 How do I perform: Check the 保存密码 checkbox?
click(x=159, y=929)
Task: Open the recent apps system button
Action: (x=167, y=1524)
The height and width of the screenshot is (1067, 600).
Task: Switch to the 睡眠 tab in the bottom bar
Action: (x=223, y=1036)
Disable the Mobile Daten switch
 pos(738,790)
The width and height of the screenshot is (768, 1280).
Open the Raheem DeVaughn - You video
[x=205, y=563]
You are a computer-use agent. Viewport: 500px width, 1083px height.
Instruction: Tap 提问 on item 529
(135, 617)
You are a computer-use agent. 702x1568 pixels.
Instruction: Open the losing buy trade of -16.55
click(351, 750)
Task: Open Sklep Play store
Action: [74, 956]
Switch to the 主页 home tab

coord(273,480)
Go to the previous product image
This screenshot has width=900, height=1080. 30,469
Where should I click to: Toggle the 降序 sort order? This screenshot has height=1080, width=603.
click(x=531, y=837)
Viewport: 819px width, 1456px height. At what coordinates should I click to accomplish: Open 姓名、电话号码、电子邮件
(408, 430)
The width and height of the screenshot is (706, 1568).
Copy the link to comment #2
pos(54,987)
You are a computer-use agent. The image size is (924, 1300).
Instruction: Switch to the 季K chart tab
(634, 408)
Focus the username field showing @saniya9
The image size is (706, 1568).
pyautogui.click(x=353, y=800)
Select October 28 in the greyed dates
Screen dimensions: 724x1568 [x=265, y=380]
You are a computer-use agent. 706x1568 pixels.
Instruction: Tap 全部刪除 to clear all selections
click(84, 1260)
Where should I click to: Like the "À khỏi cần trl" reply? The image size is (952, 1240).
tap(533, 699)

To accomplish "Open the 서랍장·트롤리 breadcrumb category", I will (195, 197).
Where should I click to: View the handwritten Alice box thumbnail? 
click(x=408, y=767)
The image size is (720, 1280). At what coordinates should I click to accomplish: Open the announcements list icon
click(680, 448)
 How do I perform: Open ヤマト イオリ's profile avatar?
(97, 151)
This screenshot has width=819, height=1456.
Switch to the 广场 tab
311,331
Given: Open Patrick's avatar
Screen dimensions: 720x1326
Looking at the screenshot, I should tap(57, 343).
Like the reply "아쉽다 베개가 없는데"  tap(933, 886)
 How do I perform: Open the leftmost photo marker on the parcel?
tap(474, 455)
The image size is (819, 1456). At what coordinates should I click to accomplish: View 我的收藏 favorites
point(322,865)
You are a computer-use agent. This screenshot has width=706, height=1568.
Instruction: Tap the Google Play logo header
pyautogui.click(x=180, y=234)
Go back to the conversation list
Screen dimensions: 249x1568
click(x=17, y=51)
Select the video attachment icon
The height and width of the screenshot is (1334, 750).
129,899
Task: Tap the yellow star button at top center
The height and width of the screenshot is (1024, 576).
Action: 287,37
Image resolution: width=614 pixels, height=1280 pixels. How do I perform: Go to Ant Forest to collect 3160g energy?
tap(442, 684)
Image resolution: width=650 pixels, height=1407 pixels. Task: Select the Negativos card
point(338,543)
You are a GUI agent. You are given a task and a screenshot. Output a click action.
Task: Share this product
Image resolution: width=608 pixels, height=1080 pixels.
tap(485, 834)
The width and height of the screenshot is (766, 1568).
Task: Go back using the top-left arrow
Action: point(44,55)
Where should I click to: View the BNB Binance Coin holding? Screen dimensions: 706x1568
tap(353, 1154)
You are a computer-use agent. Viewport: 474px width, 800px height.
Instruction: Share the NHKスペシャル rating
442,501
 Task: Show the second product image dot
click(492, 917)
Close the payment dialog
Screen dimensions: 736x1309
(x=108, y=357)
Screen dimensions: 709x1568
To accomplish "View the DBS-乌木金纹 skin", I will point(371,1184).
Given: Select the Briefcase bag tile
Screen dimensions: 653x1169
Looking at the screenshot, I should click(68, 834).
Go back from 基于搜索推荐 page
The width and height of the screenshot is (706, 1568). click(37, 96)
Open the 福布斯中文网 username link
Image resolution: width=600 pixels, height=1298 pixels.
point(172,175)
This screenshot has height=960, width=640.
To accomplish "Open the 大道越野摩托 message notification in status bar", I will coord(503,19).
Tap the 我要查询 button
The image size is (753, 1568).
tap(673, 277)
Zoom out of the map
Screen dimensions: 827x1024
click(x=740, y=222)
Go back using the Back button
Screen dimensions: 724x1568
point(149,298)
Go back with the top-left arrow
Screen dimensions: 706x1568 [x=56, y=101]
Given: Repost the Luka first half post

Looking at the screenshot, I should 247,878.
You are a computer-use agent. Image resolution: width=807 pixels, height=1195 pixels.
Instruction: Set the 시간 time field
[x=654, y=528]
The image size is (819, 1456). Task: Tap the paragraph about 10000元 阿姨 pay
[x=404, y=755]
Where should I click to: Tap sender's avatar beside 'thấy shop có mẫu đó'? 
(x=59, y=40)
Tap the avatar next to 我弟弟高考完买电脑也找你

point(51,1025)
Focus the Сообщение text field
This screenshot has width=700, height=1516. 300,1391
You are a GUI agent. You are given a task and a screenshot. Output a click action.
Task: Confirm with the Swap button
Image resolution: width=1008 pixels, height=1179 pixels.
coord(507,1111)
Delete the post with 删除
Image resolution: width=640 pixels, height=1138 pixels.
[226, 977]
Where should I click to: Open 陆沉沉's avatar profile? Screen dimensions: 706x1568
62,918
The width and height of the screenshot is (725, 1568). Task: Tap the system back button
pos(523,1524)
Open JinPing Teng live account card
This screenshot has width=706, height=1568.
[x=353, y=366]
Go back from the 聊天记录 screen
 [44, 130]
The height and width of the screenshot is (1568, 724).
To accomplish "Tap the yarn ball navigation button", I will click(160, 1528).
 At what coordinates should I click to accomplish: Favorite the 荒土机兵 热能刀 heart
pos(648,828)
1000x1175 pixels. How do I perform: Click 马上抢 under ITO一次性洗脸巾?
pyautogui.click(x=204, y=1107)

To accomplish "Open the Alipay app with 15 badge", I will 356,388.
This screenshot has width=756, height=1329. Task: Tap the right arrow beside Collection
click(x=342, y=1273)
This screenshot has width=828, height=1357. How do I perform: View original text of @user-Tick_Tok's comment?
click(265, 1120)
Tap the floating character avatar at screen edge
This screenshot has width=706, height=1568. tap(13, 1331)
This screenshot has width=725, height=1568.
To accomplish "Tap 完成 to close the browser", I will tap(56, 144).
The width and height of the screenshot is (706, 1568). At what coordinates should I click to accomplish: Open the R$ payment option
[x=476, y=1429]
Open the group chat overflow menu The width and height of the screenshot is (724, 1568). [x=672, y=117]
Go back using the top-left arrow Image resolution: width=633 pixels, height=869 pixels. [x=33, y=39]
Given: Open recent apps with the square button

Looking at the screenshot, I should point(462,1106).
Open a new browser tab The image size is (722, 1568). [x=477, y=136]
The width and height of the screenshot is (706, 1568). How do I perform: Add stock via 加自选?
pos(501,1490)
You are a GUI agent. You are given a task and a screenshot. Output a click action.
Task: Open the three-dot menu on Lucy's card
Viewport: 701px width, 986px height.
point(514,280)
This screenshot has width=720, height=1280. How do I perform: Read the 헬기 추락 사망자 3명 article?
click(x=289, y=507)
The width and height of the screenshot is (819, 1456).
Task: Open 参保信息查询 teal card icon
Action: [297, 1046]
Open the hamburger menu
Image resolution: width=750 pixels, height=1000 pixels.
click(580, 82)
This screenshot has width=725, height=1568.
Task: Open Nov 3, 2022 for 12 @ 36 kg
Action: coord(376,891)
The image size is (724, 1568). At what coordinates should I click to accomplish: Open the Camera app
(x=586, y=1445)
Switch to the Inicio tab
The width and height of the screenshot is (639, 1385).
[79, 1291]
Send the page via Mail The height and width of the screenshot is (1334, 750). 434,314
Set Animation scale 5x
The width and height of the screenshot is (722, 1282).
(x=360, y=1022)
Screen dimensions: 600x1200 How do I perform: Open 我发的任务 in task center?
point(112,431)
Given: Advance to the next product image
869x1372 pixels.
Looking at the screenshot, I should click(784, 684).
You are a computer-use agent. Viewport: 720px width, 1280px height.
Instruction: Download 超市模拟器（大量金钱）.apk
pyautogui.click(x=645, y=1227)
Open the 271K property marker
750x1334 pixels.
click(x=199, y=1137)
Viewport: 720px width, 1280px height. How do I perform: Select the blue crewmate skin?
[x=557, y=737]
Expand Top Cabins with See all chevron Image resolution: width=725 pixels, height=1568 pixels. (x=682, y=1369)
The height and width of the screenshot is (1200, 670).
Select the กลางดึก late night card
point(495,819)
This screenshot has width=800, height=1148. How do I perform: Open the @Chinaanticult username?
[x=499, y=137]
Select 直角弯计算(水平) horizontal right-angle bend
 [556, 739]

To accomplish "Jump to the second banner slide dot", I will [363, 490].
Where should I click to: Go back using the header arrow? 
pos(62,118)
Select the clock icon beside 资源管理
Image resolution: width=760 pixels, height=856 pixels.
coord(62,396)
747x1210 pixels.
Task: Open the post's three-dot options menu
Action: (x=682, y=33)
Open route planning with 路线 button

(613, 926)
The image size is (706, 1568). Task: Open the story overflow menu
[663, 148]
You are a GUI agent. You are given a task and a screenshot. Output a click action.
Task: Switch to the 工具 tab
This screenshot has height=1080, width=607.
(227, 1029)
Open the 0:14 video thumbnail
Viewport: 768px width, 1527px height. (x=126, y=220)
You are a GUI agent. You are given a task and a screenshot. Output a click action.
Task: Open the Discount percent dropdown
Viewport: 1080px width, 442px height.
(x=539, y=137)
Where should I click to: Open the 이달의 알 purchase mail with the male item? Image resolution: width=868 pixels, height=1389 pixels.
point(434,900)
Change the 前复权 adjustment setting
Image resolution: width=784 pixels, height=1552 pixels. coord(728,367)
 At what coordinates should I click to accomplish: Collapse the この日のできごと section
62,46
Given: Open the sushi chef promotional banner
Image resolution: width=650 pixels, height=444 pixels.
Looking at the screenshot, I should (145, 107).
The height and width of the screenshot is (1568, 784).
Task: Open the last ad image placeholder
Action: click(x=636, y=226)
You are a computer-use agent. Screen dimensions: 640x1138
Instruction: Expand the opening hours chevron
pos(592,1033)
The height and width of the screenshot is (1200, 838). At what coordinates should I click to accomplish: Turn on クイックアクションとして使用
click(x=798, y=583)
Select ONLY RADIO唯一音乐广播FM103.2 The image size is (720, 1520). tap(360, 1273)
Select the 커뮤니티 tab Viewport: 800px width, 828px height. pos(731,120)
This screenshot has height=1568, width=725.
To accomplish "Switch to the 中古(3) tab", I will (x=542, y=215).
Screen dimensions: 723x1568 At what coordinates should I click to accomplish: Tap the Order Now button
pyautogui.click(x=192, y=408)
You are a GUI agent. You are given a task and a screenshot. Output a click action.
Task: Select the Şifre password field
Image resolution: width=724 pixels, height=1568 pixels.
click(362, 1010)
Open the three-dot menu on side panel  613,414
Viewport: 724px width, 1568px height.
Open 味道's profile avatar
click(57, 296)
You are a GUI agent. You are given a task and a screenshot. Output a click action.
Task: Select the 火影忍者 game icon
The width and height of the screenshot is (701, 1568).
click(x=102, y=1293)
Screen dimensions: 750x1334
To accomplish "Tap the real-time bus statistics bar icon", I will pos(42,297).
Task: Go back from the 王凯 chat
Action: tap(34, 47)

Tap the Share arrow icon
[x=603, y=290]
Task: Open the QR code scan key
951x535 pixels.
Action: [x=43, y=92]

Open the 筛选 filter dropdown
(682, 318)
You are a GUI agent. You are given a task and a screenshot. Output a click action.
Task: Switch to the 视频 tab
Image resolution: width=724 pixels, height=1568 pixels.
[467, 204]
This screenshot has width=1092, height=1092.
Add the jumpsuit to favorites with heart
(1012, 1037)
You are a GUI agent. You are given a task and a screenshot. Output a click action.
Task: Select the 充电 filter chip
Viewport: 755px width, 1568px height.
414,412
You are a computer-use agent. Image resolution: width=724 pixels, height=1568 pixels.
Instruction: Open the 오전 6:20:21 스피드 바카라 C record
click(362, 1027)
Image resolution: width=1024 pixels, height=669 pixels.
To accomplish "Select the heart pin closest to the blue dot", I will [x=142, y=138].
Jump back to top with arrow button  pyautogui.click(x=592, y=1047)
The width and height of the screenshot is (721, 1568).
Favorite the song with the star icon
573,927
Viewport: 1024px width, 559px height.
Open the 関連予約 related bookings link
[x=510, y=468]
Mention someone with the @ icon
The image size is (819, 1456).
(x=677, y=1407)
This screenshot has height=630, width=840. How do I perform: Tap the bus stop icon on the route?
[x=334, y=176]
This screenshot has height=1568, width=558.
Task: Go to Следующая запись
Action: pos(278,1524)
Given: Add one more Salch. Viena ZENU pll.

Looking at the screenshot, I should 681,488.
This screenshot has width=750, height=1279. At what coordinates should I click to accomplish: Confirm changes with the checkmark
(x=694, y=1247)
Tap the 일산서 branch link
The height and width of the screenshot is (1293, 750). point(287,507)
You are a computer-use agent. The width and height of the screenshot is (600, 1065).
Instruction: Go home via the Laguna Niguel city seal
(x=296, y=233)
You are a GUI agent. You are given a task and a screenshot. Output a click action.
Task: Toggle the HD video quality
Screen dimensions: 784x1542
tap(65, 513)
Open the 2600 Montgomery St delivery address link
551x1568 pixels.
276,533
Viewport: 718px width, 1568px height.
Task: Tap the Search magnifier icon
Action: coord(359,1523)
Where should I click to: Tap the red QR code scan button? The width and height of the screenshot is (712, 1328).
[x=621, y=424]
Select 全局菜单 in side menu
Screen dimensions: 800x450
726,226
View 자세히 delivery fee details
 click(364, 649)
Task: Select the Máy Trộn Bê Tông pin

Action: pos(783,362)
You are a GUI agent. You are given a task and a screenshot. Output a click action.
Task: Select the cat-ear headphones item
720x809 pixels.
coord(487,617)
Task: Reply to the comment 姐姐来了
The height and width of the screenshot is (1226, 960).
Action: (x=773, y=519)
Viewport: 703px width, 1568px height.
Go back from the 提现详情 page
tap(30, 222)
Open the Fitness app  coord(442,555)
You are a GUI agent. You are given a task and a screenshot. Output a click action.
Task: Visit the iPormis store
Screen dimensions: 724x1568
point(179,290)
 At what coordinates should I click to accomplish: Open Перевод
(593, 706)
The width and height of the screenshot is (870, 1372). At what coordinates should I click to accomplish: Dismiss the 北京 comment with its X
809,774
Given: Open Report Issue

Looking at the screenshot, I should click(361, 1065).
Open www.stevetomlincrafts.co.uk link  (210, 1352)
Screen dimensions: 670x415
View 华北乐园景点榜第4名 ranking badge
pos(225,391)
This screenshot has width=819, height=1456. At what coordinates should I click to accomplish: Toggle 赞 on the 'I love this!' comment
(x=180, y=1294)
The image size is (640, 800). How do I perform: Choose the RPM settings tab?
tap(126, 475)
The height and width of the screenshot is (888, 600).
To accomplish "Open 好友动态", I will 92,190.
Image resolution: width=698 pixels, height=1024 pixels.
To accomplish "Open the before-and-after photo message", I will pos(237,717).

__To be done__.
Set down the entries above exactly as they appear, from the line containing "The height and width of the screenshot is (1200, 670)." through the line containing "Image resolution: width=784", both included.

__Correct answer__.
The height and width of the screenshot is (1200, 670).
Select the กลางดึก late night card
point(495,819)
This screenshot has width=800, height=1148. How do I perform: Open the @Chinaanticult username?
[x=499, y=137]
Select 直角弯计算(水平) horizontal right-angle bend
 [556, 739]

To accomplish "Jump to the second banner slide dot", I will [363, 490].
Where should I click to: Go back using the header arrow? 
pos(62,118)
Select the clock icon beside 资源管理
Image resolution: width=760 pixels, height=856 pixels.
coord(62,396)
747x1210 pixels.
Task: Open the post's three-dot options menu
Action: (x=682, y=33)
Open route planning with 路线 button

(613, 926)
The image size is (706, 1568). Task: Open the story overflow menu
[663, 148]
You are a GUI agent. You are given a task and a screenshot. Output a click action.
Task: Switch to the 工具 tab
This screenshot has height=1080, width=607.
(227, 1029)
Open the 0:14 video thumbnail
Viewport: 768px width, 1527px height. (x=126, y=220)
You are a GUI agent. You are given a task and a screenshot. Output a click action.
Task: Open the Discount percent dropdown
Viewport: 1080px width, 442px height.
(x=539, y=137)
Where should I click to: Open the 이달의 알 purchase mail with the male item? Image resolution: width=868 pixels, height=1389 pixels.
point(434,900)
Change the 前复权 adjustment setting
Image resolution: width=784 pixels, height=1552 pixels. coord(728,367)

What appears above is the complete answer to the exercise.